Utilizing a key-value store can improve data processing speeds and scalability for data operations that do not require complex queries or analytics.

The structured limitations of relational databases don't support modern advancements as well as NoSQL databases. The simplicity of a NoSQL key-value store offers a flexible architecture to process unstructured data and meet the sprawling data demands of even the most complex modern technologies.

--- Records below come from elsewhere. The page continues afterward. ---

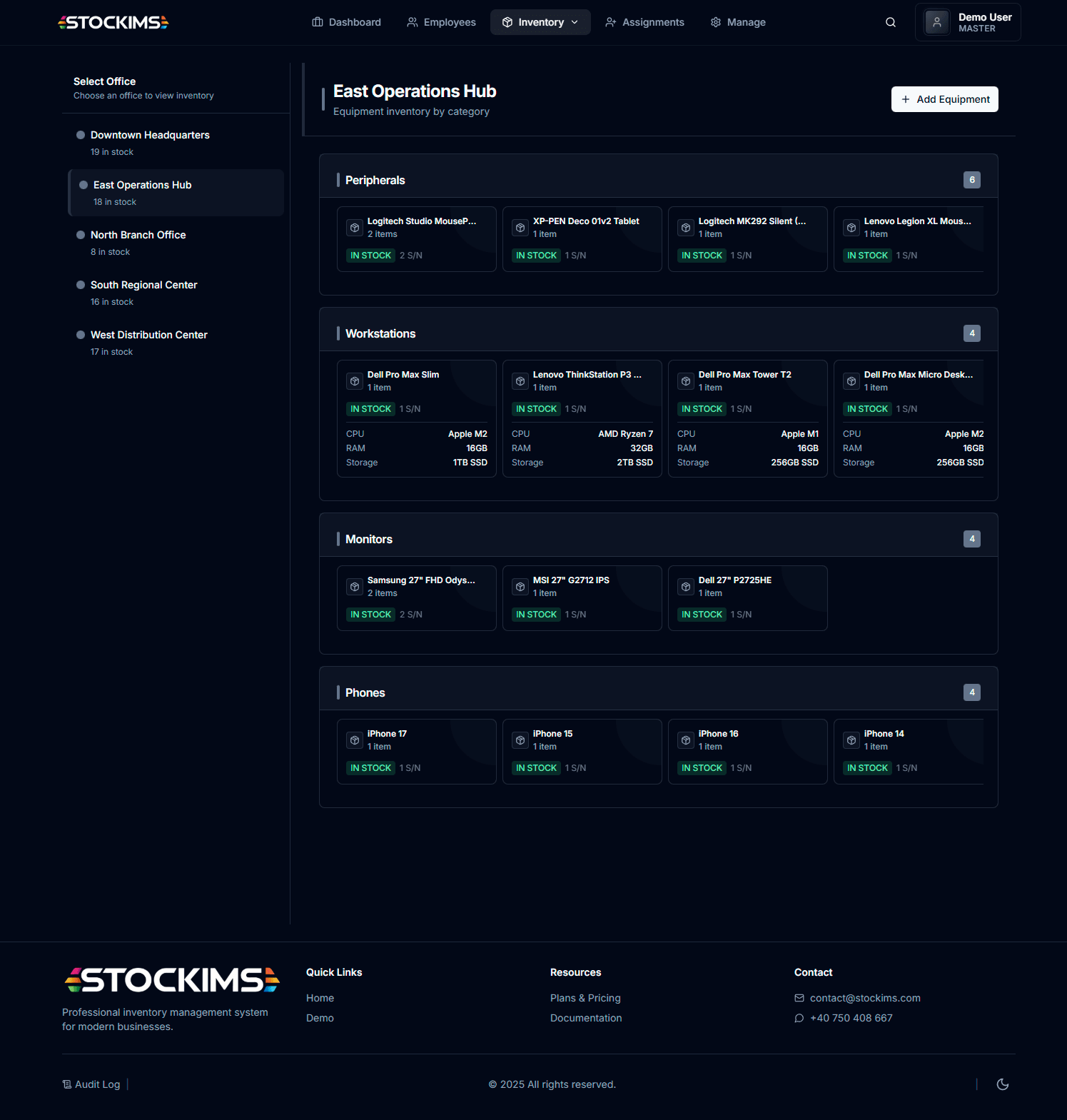1067x1120 pixels.
Task: Open the Lenovo ThinkStation P3 card
Action: pyautogui.click(x=582, y=418)
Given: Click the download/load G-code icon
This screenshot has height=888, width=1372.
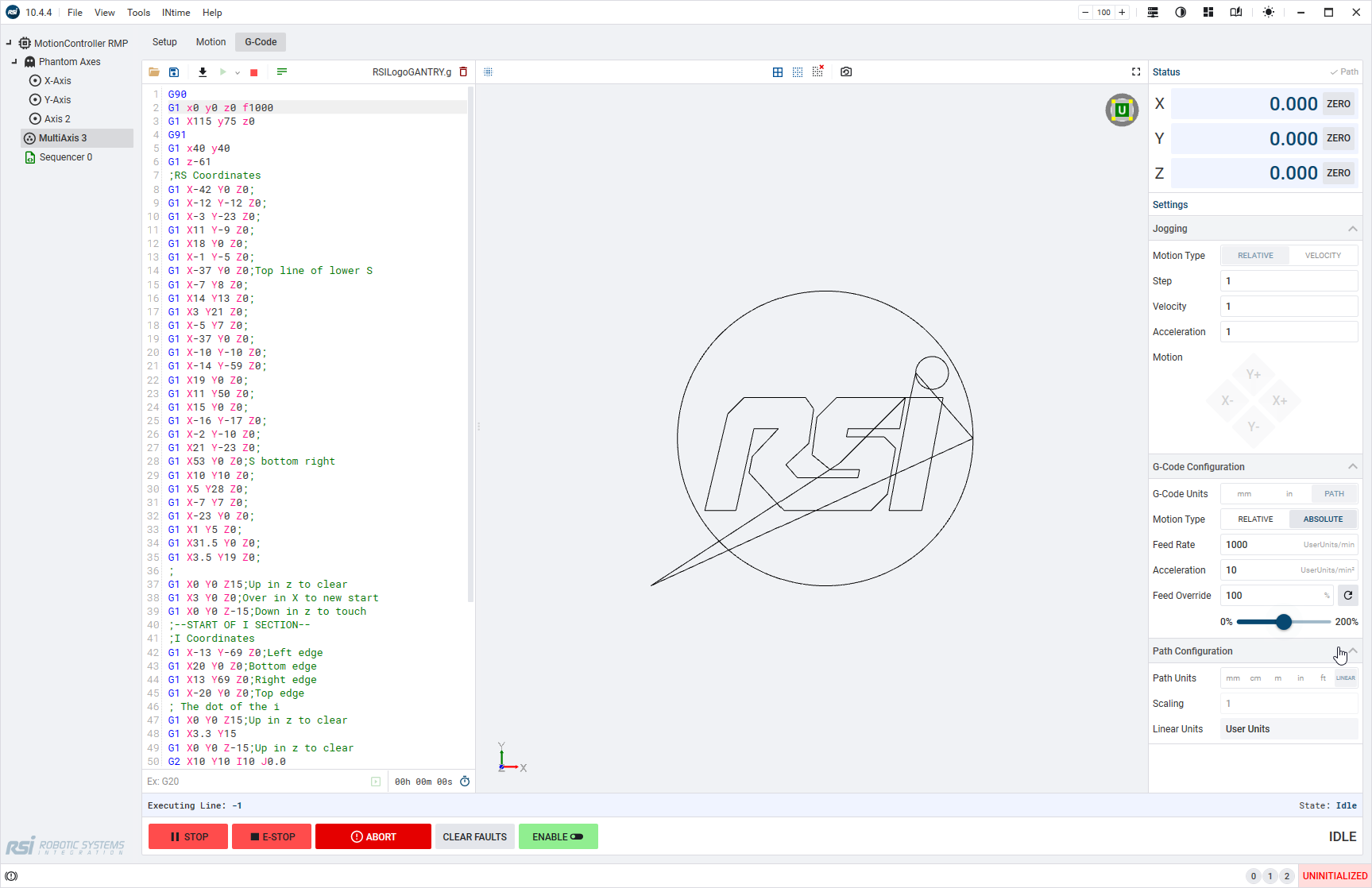Looking at the screenshot, I should pyautogui.click(x=203, y=72).
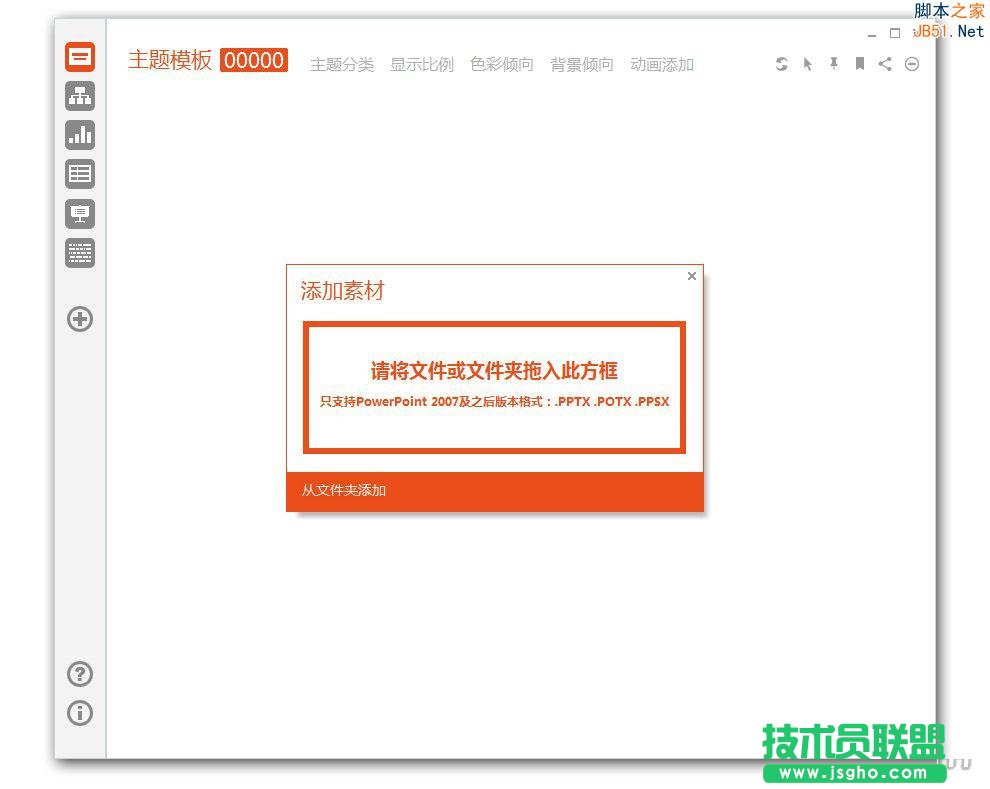Open the 显示比例 ratio options

coord(421,64)
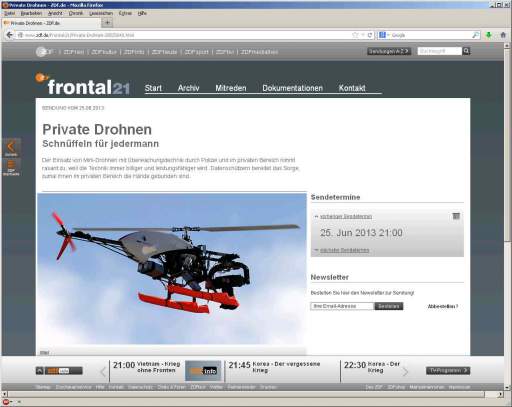This screenshot has width=512, height=407.
Task: Open the calendar icon in Sendetermine box
Action: pos(456,216)
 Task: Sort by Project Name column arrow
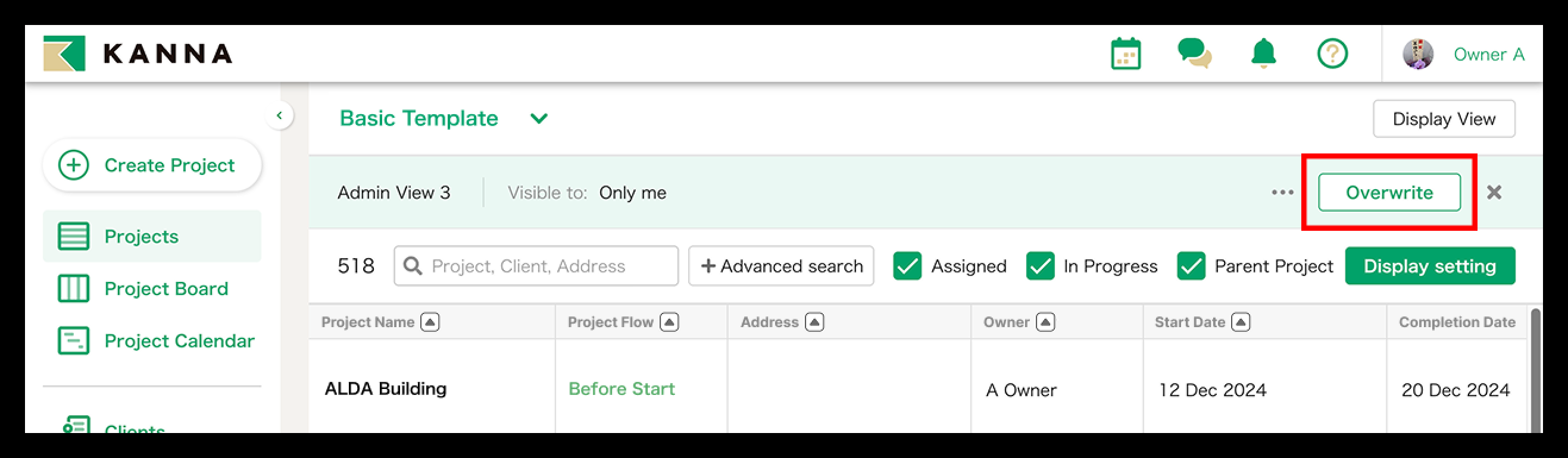click(x=430, y=322)
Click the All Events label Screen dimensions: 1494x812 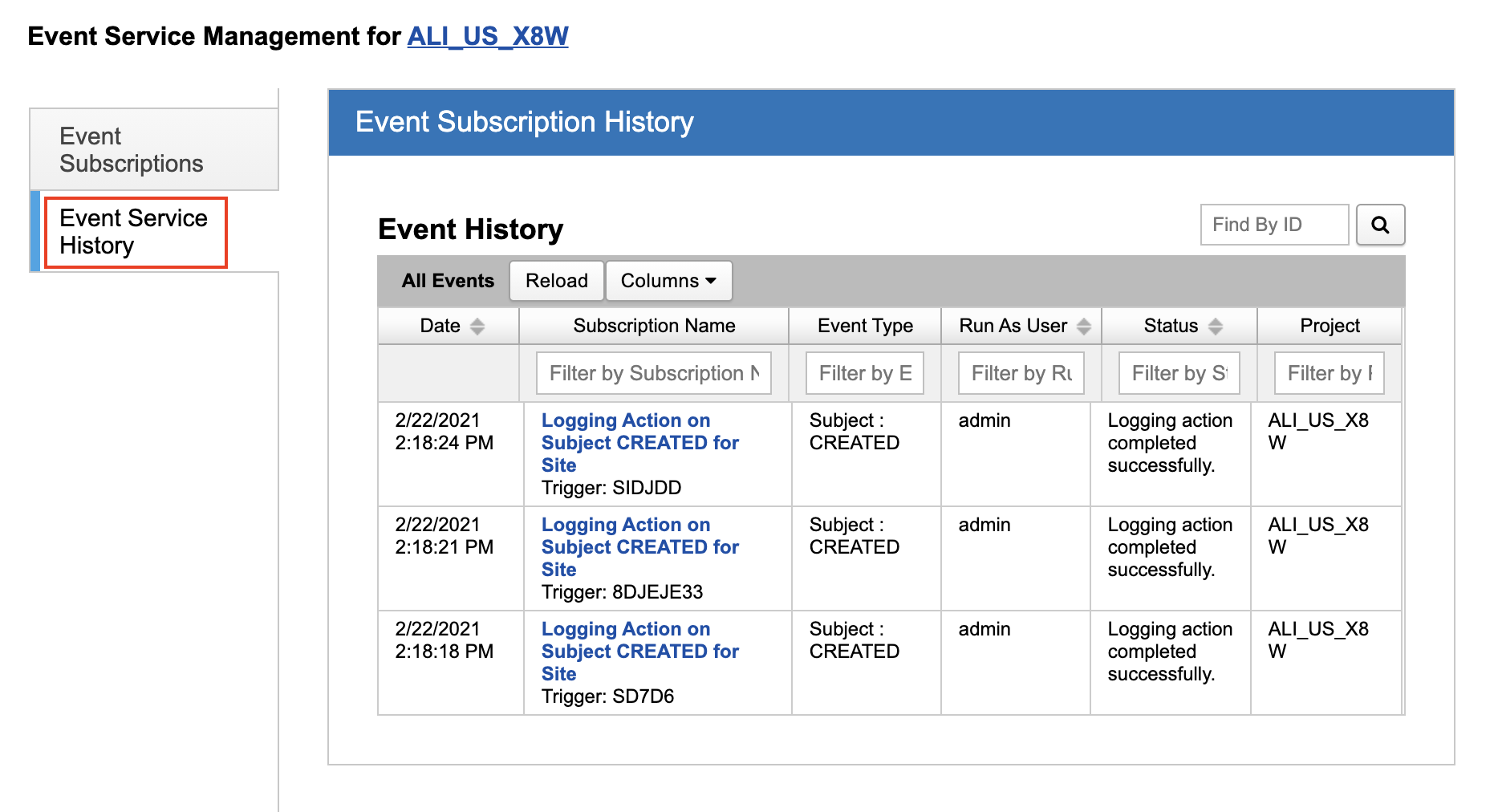click(x=448, y=281)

Relational databases and structured data sets formed the foundation of business applications for decades before the internet was invented. Structured Query Language (SQL) further simplifies data storage and streamlines managing, processing and querying data. SQL databases can be difficult to scale up and modernize.

Not Only SQL (NoSQL) databases are more flexible systems that can process diverse data types and keep pace with the evolving generations of technology. They can process data from web apps, mobile apps, IoT, edge devices, always-on applications, AI chatbots, machine learning algorithms and large language models.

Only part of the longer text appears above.